■ **Assigned task**
Beginning with the line where "Task: Click the dollar icon for daily sales" appears, restate each line word for word until the data ends. Pictures do not go in.
###
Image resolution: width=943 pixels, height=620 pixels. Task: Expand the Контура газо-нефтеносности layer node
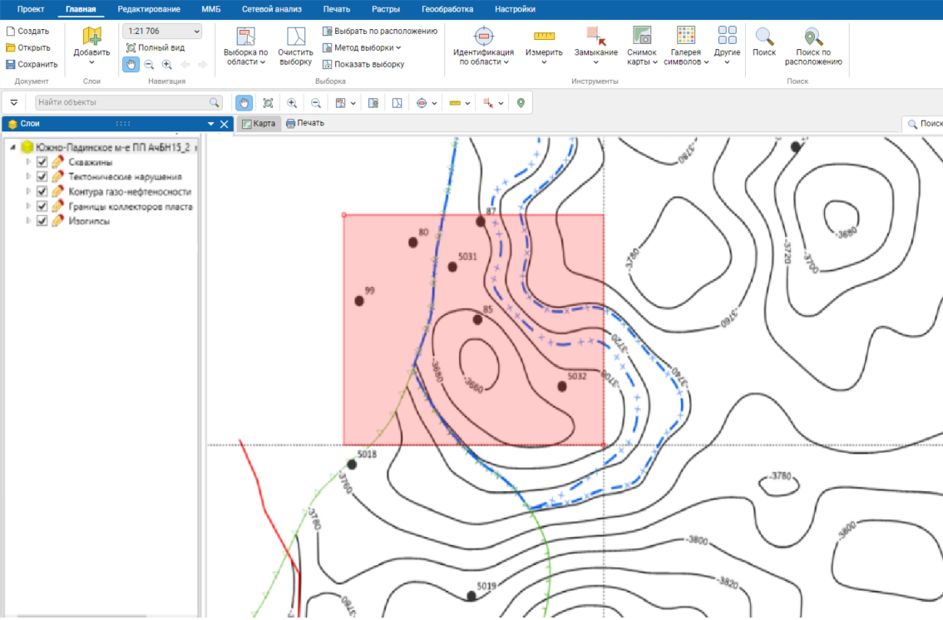pyautogui.click(x=28, y=192)
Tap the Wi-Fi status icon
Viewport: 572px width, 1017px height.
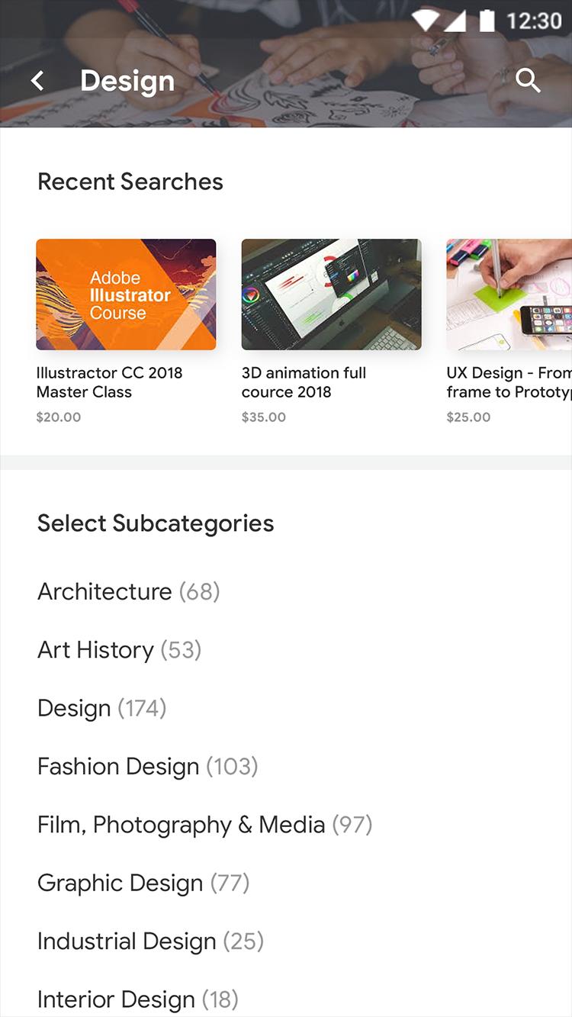(x=426, y=21)
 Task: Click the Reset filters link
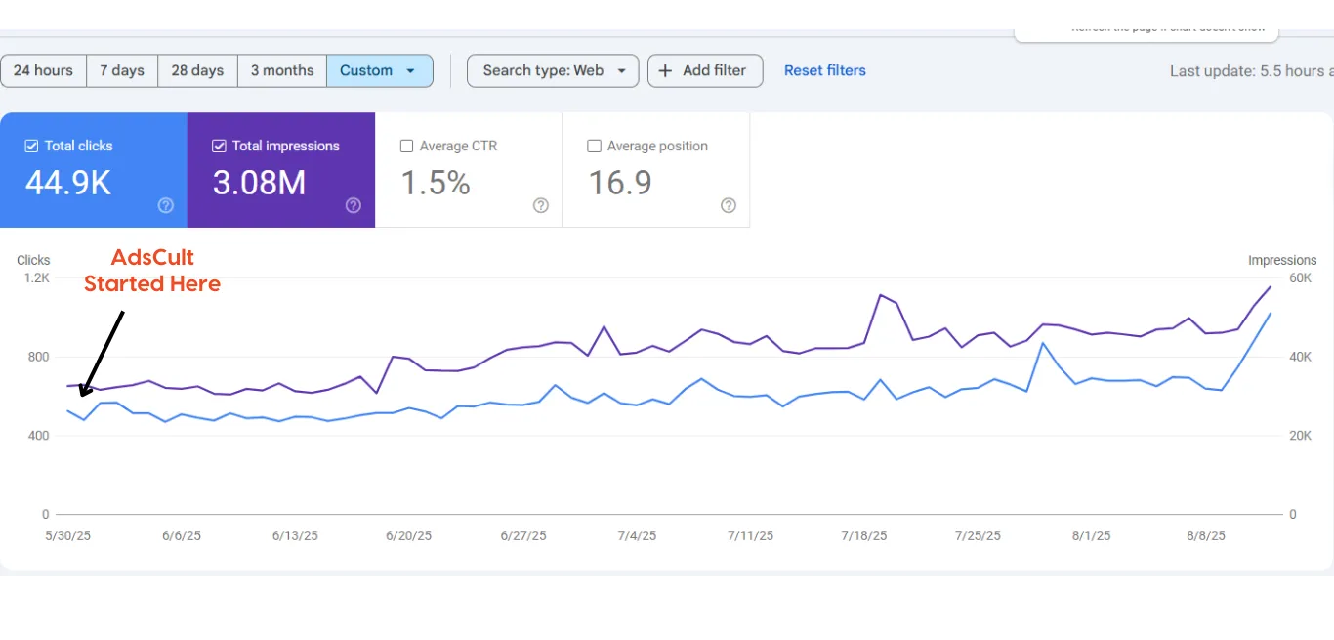coord(825,70)
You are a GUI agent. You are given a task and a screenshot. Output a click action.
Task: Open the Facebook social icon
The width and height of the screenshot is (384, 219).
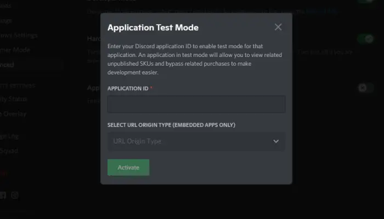(x=3, y=195)
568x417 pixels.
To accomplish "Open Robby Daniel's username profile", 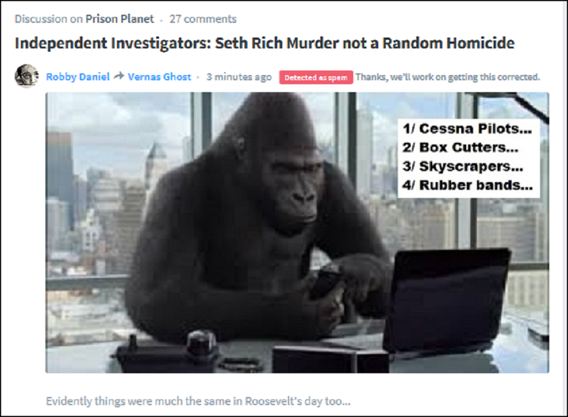I will tap(78, 77).
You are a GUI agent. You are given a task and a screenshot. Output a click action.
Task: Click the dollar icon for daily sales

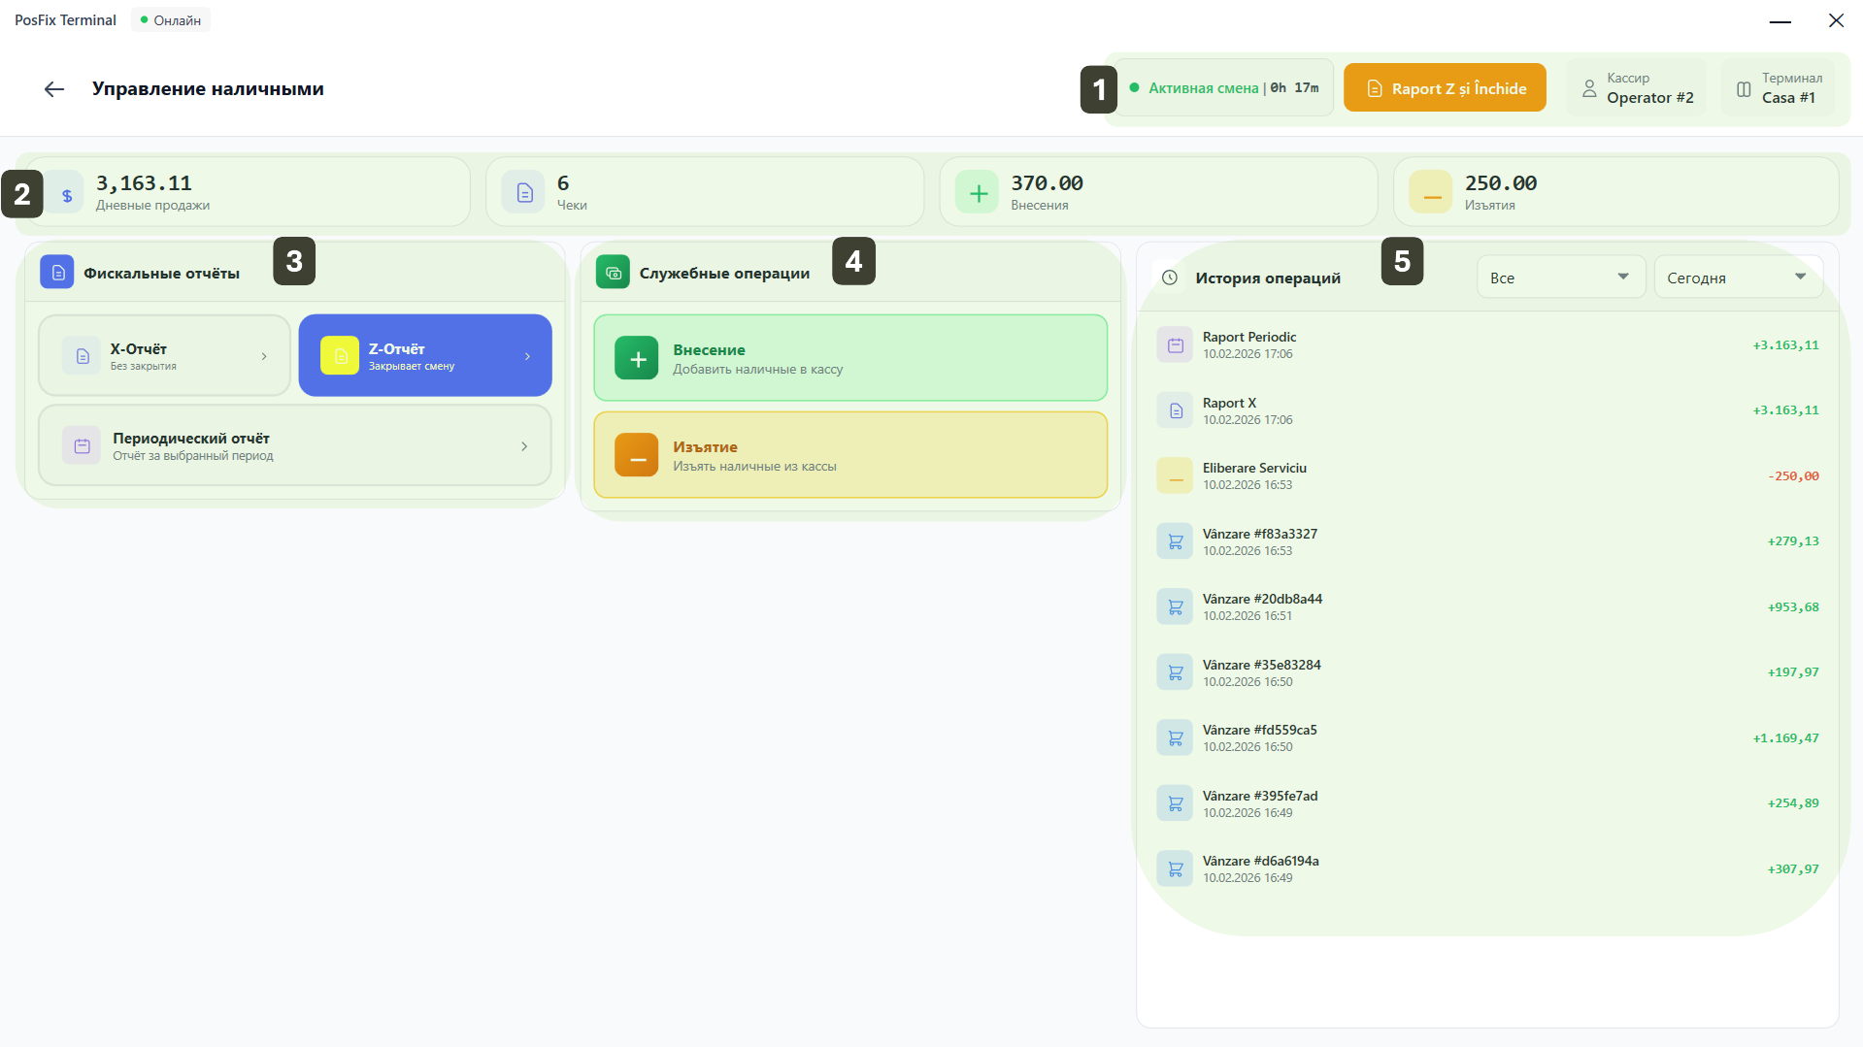(67, 195)
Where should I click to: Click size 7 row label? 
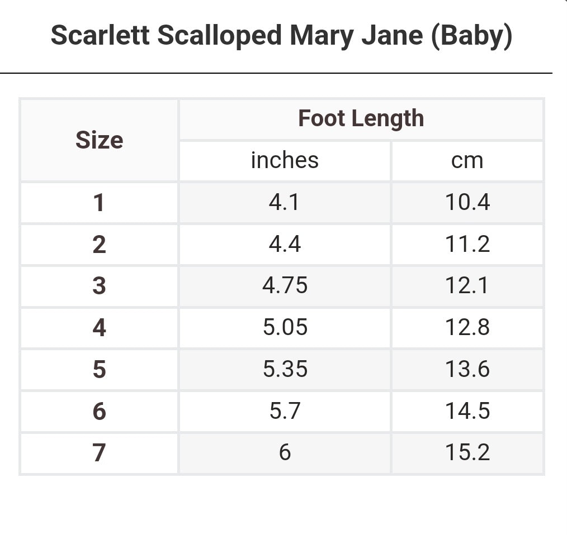pos(99,453)
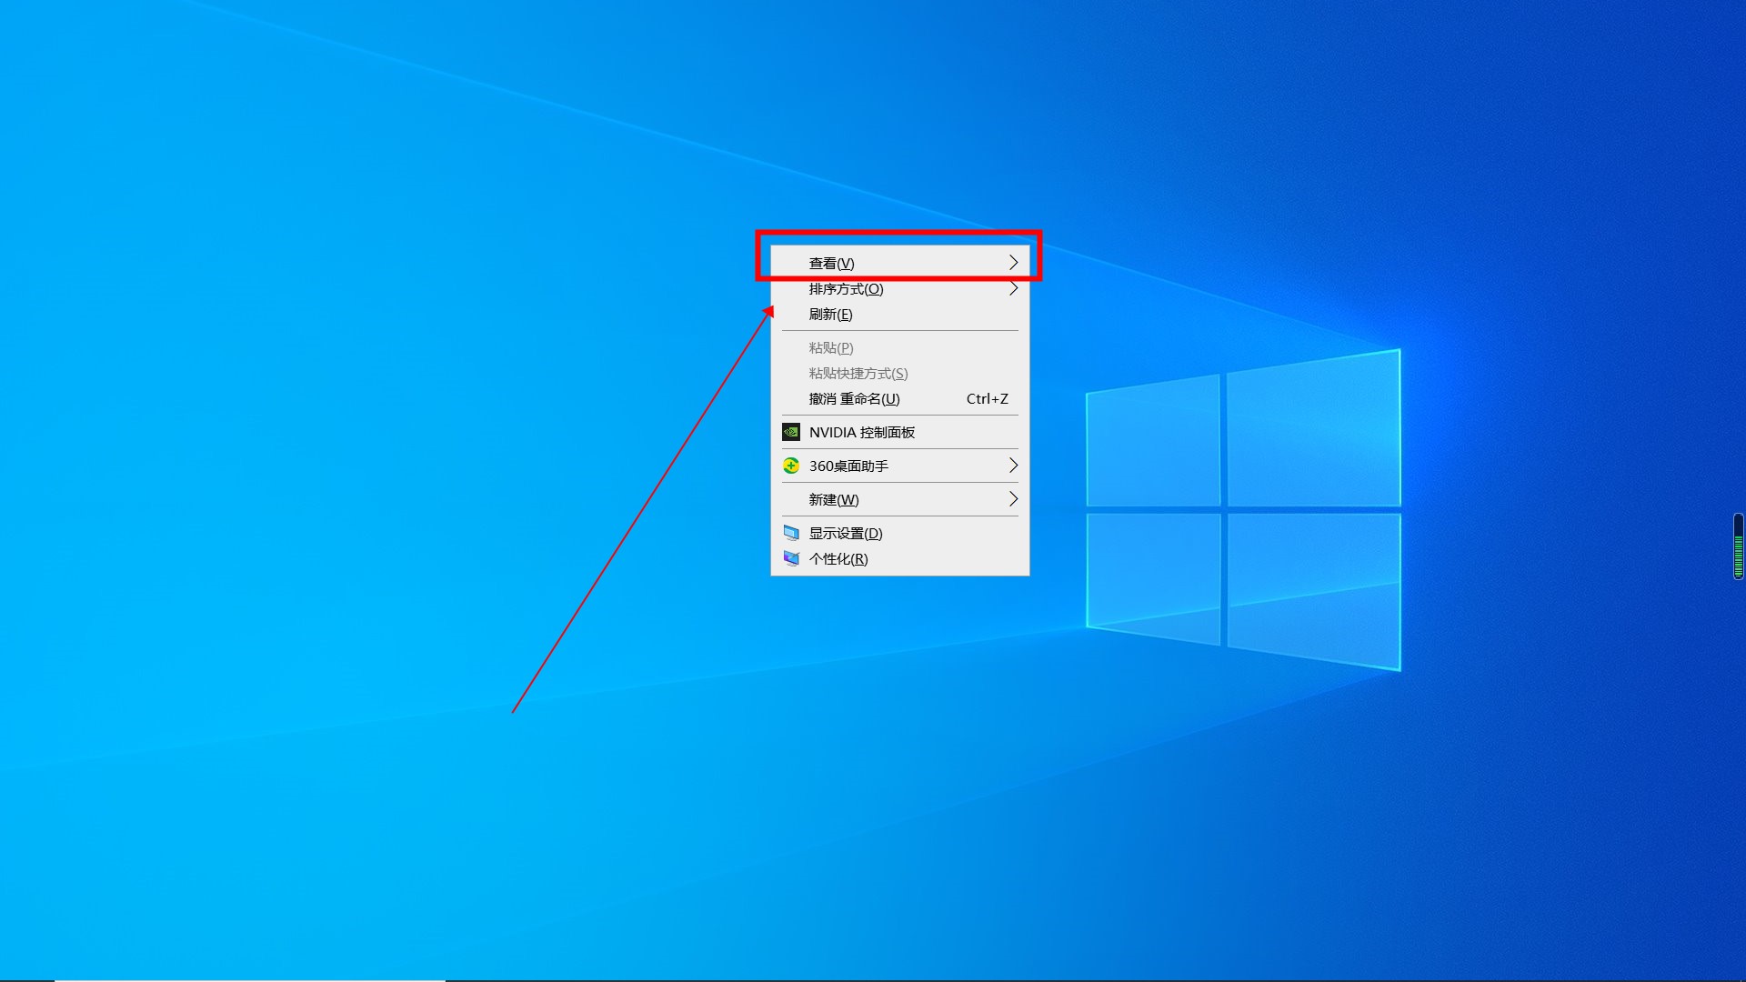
###
■ **Response box**
Task: Click the dollar icon for daily sales

(67, 195)
Where should I click to: Click size 7 row label? 
pos(99,453)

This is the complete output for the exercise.